ASLIB London: Machine Translation at the European Commission

The Association for Information Management: Translating and the Computer Conference – 17 & 18 November 2011
aslib main logo

ASLIB London: Machine Translation at the European Commission

Spyridon Pilos, European Commission

Overview:

–          EU official languages: 23

–          EC procedural languages: EN, FR, DE

–          DGT : 1750 linguists and 600 support staff

Past use of MT@EC:

–          Rule-based MT (Systran)

–          Developed  between 1975 and 1998

–          28 languages available

–          Since 2006 only linguistic maintenance work

–          Suspended in 12/2010

Future use of MT@EC:

–          Data-driven system

–          Users and services <> dispatcher <> MT engines <> MT data and language resources

–          Adopted in June 2010 by DGT

–          Work along three lines:

                 -Data

                 -Engines

                 -Service

–          MT data: started with internal DGT translation memories

–          MT engines: set up MT engines and develop the necessary knowhow and processes; started with open source tools (SMT system Moses); also looking at Apertium

–          Built 52 engines (including Irish)
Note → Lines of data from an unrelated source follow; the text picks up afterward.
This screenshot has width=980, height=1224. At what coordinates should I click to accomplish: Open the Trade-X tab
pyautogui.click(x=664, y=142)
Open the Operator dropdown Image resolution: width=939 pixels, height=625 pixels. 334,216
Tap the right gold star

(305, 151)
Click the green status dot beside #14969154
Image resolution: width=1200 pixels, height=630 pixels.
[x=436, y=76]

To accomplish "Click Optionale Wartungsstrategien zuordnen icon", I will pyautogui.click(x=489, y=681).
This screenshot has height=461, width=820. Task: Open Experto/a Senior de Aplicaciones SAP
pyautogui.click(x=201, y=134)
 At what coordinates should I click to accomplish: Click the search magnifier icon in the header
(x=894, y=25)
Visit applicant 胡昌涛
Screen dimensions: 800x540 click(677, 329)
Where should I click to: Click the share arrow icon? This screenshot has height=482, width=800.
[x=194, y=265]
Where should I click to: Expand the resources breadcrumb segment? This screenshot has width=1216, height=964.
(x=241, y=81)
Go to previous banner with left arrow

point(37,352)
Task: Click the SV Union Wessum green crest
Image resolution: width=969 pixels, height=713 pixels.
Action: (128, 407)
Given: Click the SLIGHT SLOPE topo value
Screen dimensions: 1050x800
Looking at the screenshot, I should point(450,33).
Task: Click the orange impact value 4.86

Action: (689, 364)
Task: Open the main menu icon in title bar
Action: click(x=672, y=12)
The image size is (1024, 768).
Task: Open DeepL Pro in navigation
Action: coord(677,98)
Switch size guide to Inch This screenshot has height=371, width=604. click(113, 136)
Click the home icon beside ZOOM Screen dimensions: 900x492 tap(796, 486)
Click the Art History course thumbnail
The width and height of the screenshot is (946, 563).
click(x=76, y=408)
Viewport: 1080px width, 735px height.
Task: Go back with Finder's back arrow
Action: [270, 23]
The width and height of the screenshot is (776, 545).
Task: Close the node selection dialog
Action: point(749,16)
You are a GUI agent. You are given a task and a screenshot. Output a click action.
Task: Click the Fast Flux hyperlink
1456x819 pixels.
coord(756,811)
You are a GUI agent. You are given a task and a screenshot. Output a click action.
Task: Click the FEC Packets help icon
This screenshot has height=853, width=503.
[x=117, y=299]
–          Limited access to engines since March 2011

–          Maturity check in April-May 2011

–          64 translators from 22 language departments contributed more than 17K yes/no judgments of the usefulness of segment translation; 10 language departments opted for MT in the real-life trial

–          Real-life trial since July 2011: automatic MT for EN>BG, DA, ES, FR, IT, NL, PL, PT, RO, SV

–          Manual MT possible for all DGT staff for all 52 engines

–          Over 850K pages translated

–          Next: improve SMT language pairs to use as benchmarks

–          MT Service: started with proof of concept (10/2010 – 04/2011)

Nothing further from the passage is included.